WHAT YOU HAVE TO DO: Apart from the pictures, the listing is to be returned exactly.

SOURCE RECORDS:
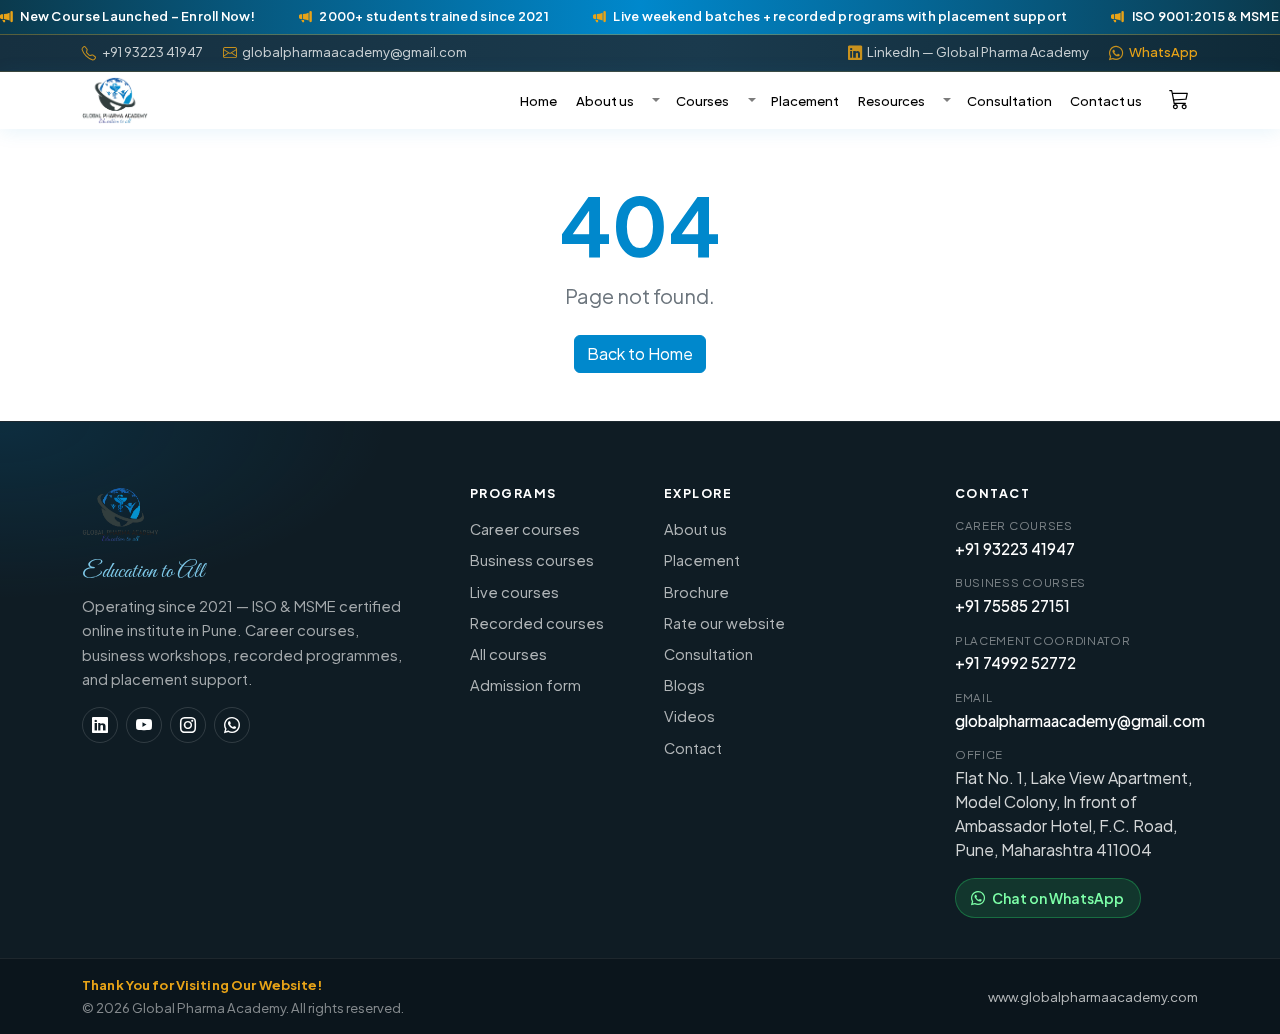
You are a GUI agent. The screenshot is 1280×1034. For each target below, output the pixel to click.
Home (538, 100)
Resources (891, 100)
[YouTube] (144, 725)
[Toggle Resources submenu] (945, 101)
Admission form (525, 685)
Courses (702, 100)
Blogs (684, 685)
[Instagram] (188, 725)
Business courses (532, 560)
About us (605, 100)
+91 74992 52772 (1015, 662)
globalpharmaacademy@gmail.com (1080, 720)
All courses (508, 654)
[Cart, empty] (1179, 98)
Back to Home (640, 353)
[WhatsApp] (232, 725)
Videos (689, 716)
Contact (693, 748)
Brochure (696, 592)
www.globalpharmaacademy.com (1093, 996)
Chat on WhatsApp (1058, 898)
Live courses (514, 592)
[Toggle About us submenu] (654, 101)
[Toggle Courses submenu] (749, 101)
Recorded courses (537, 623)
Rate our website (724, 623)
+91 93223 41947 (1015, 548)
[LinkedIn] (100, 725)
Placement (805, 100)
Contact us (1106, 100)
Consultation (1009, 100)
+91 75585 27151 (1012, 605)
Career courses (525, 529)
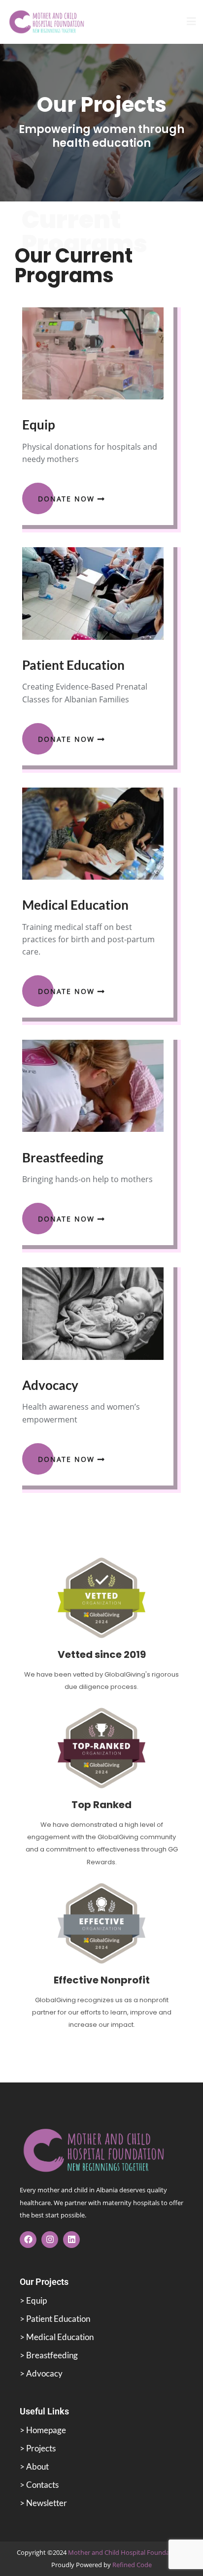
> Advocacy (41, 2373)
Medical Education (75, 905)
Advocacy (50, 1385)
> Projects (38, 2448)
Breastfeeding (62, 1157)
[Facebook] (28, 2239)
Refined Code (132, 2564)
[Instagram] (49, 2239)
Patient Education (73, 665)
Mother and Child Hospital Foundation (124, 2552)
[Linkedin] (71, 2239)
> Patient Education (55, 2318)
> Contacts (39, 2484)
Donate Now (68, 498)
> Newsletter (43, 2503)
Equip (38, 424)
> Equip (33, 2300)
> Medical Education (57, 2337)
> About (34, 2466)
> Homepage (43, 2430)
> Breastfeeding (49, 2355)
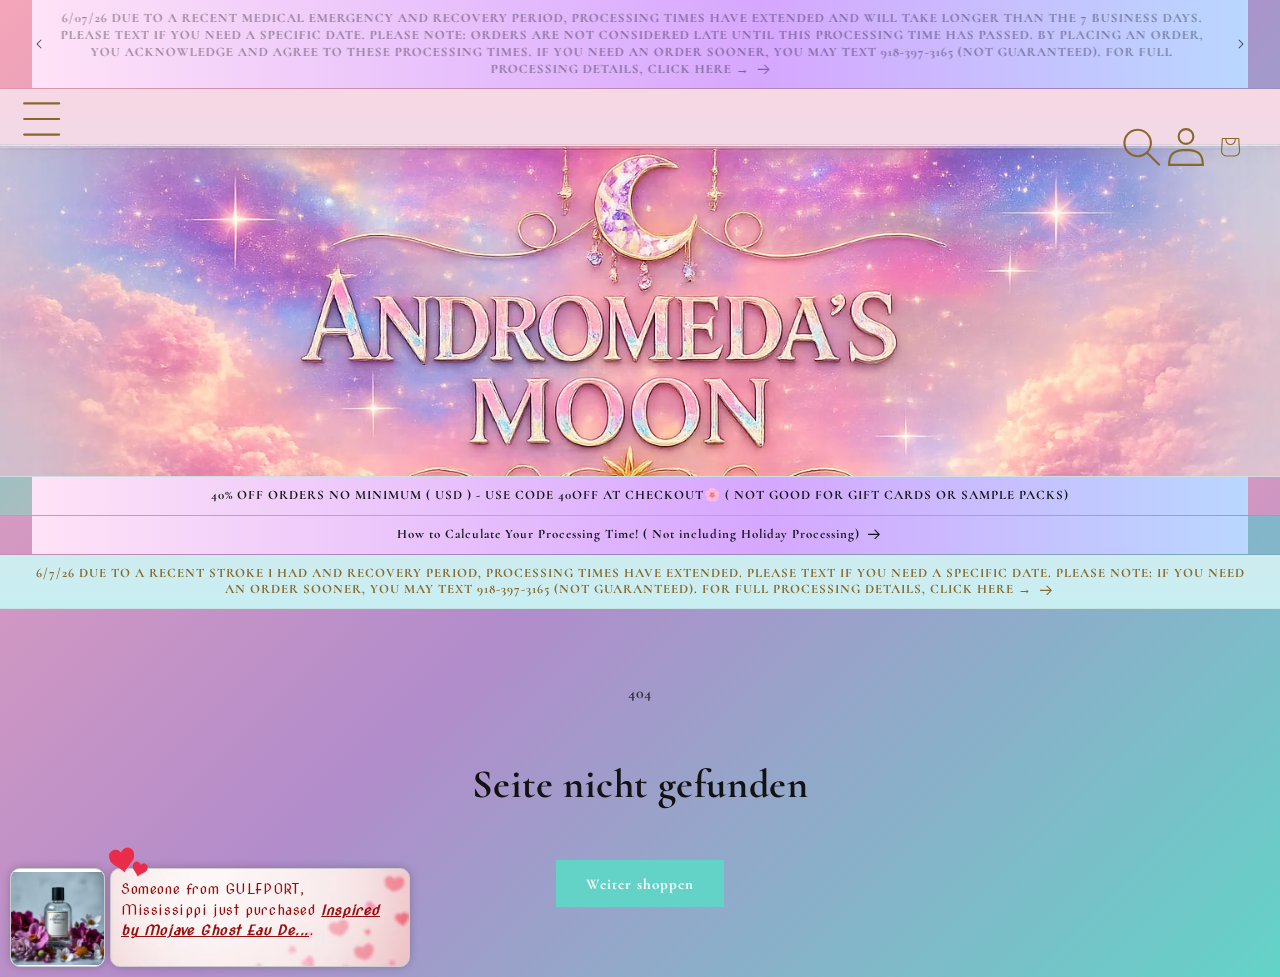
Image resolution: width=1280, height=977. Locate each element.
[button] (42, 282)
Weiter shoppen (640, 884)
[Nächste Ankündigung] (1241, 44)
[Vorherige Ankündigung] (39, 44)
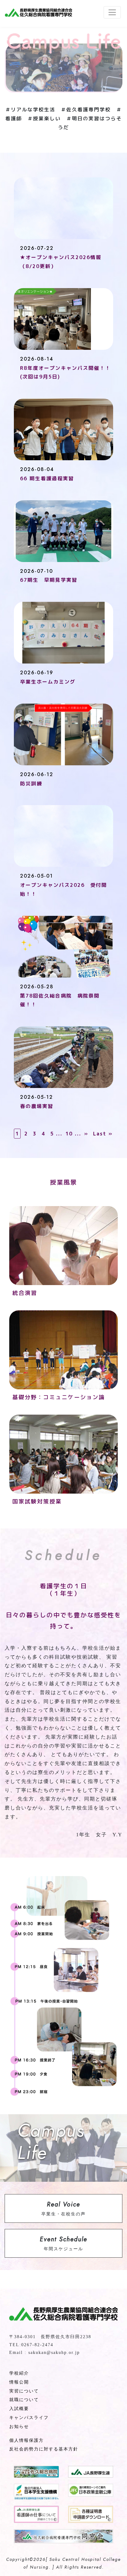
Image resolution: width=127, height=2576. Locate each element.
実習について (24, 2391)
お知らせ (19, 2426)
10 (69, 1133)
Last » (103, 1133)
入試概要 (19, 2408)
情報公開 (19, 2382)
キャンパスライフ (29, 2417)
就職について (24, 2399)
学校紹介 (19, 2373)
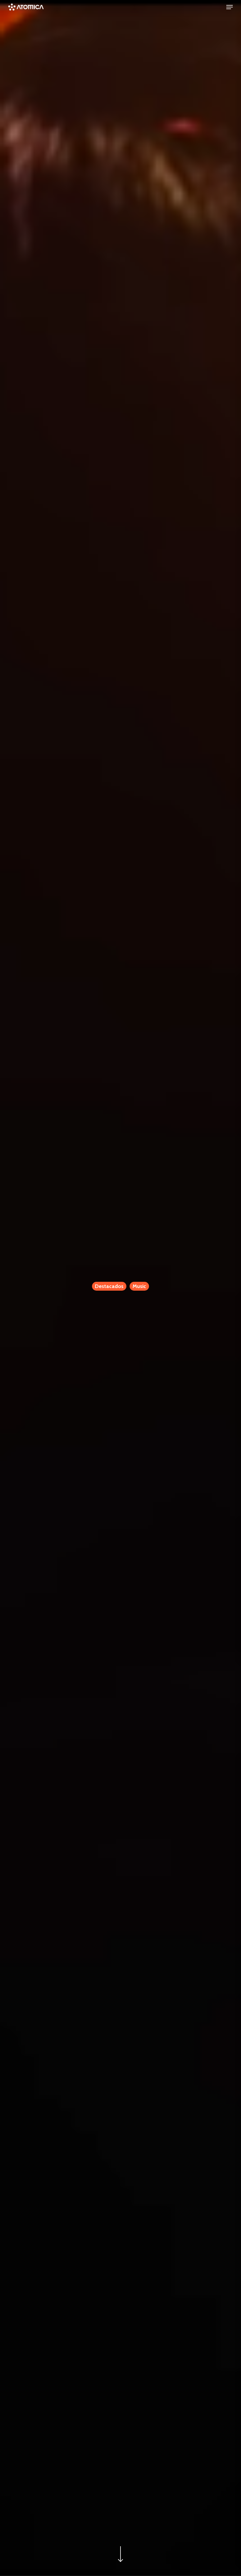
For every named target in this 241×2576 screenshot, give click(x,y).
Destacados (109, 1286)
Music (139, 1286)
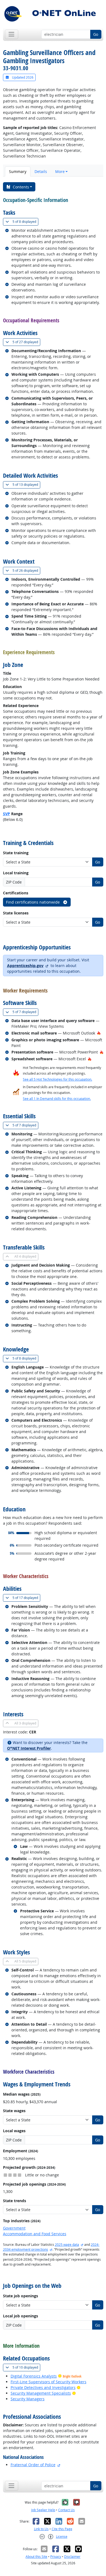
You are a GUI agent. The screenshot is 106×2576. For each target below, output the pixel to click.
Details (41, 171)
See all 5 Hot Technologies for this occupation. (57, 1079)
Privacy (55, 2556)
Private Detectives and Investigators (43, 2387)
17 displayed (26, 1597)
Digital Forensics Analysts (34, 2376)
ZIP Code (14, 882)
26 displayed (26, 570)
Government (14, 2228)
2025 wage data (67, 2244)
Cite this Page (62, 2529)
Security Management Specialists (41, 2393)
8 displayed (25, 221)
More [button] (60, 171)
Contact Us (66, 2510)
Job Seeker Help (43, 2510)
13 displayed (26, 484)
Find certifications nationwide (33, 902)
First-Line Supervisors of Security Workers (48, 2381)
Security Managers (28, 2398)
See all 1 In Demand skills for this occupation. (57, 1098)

SOLUTION FOR THIS PROBLEM:
You are a GUI agent. The screenshot is 1280×1034. For each target below, output the pixel to click.
Home (538, 100)
Resources (891, 100)
[YouTube] (144, 725)
[Toggle Resources submenu] (945, 101)
Admission form (525, 685)
Courses (702, 100)
Blogs (684, 685)
[Instagram] (188, 725)
Business courses (532, 560)
About us (605, 100)
+91 74992 52772 (1015, 662)
globalpharmaacademy@gmail.com (1080, 720)
All courses (508, 654)
[Cart, empty] (1179, 98)
Back to Home (640, 353)
[WhatsApp] (232, 725)
Videos (689, 716)
Contact (693, 748)
Brochure (696, 592)
www.globalpharmaacademy.com (1093, 996)
Chat on WhatsApp (1058, 898)
Live courses (514, 592)
[Toggle About us submenu] (654, 101)
[Toggle Courses submenu] (749, 101)
Recorded courses (537, 623)
Rate our website (724, 623)
+91 93223 41947 (1015, 548)
[LinkedIn] (100, 725)
Placement (805, 100)
Contact us (1106, 100)
Consultation (1009, 100)
+91 75585 27151 (1012, 605)
Career courses (525, 529)
> Advocacy (41, 2373)
Medical Education (75, 905)
Advocacy (50, 1385)
> Projects (38, 2448)
Breastfeeding (62, 1157)
[Facebook] (28, 2239)
Refined Code (132, 2564)
[Instagram] (49, 2239)
Patient Education (73, 665)
Mother and Child Hospital Foundation (124, 2552)
[Linkedin] (71, 2239)
> Patient Education (55, 2318)
> Contacts (39, 2484)
Donate Now (68, 498)
> Newsletter (43, 2503)
Equip (38, 424)
> Equip (33, 2300)
> Medical Education (57, 2337)
> About (34, 2466)
> Homepage (43, 2430)
> Breastfeeding (49, 2355)
Image resolution: width=1280, height=977. Locate each element.
[button] (42, 282)
Weiter shoppen (640, 884)
[Nächste Ankündigung] (1241, 44)
[Vorherige Ankündigung] (39, 44)
Image resolution: width=127, height=2576. Locate each element.
実習について (24, 2391)
お知らせ (19, 2426)
10 (69, 1133)
Last » (103, 1133)
入試概要 (19, 2408)
情報公開 (19, 2382)
キャンパスライフ (29, 2417)
就職について (24, 2399)
学校紹介 (19, 2373)
For every named target in this 241×2576 screenshot, give click(x,y).
Destacados (109, 1286)
Music (139, 1286)
You are a GUI agent. The screenshot is 106×2576. For each target below, output the pixel to click.
Details (41, 171)
See all 5 Hot Technologies for this occupation. (57, 1079)
Privacy (55, 2556)
Private Detectives and Investigators (43, 2387)
17 displayed (26, 1597)
Digital Forensics Analysts (34, 2376)
ZIP Code (14, 882)
26 displayed (26, 570)
Government (14, 2228)
2025 wage data (67, 2244)
Cite this Page (62, 2529)
Security Management Specialists (41, 2393)
8 displayed (25, 221)
More [button] (60, 171)
Contact Us (66, 2510)
Job Seeker Help (43, 2510)
13 displayed (26, 484)
Find certifications nationwide (33, 902)
First-Line Supervisors of Security Workers (48, 2381)
Security Managers (28, 2398)
See all 1 In Demand skills for this occupation. (57, 1098)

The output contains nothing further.